WHAT TO PRODUCE
Using the entries that follow, establish how many lines contain the word "computer" and give only that figure.

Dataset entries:

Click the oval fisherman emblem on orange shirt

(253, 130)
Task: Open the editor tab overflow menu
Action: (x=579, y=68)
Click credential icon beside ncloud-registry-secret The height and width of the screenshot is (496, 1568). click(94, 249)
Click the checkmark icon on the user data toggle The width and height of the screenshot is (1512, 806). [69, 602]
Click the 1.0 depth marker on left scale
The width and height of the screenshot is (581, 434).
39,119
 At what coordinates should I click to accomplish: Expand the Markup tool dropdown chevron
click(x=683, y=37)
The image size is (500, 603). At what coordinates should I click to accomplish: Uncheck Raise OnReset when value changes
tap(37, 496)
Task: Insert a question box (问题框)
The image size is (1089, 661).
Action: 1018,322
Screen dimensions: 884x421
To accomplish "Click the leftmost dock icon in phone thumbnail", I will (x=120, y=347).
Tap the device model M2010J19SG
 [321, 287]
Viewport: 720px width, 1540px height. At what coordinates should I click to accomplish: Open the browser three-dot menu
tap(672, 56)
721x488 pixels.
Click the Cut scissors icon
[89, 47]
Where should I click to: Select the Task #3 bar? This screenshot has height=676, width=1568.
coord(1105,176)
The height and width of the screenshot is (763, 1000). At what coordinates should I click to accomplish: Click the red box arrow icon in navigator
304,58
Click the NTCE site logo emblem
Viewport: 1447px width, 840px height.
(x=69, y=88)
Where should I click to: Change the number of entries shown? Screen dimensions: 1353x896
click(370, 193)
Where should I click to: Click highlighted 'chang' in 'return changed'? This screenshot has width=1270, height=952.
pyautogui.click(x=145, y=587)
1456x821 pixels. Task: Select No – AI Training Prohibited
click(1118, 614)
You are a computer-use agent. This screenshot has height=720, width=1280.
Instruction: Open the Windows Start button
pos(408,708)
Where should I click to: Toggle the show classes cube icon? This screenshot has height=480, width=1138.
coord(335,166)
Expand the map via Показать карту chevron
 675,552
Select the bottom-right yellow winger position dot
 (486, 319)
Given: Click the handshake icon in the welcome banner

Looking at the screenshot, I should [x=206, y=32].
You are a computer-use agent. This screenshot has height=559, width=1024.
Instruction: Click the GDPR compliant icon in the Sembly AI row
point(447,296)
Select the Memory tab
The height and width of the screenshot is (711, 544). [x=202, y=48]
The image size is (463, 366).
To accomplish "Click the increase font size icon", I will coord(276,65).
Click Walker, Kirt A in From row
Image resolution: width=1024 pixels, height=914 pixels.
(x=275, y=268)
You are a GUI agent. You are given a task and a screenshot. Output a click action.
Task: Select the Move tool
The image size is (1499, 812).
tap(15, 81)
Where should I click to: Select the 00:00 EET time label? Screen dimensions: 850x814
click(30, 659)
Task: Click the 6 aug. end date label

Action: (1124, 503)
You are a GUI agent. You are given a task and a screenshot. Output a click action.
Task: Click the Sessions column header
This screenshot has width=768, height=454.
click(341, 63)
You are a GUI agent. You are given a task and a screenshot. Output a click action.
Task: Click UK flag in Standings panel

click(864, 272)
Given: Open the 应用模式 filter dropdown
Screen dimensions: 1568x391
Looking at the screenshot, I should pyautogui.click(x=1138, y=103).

EXPECTED OUTPUT
2